● **ABOUT THIS EXERCISE**: Your copy of the data should match it exactly, leaving out only the pictures.

● **RECORDED INFORMATION**:
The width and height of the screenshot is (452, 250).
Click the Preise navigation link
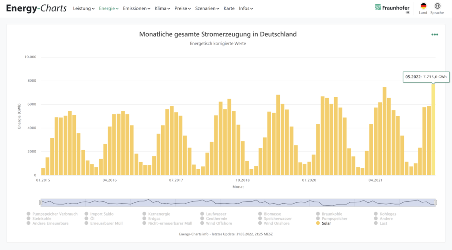click(182, 8)
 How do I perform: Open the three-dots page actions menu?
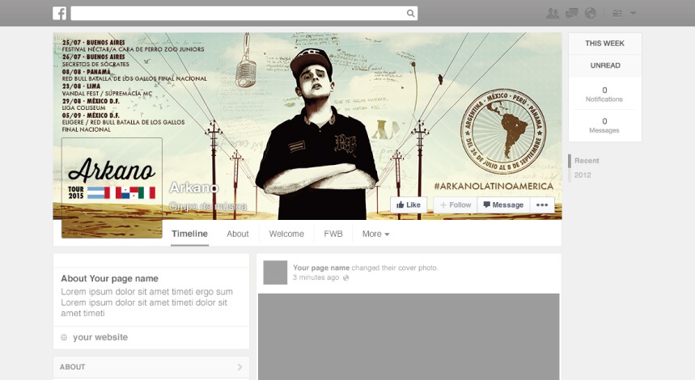tap(542, 205)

● **SOLUTION BELOW**:
The width and height of the screenshot is (452, 250).
Click the Preise navigation link
click(182, 8)
 How do I perform: Open the three-dots page actions menu?
tap(542, 205)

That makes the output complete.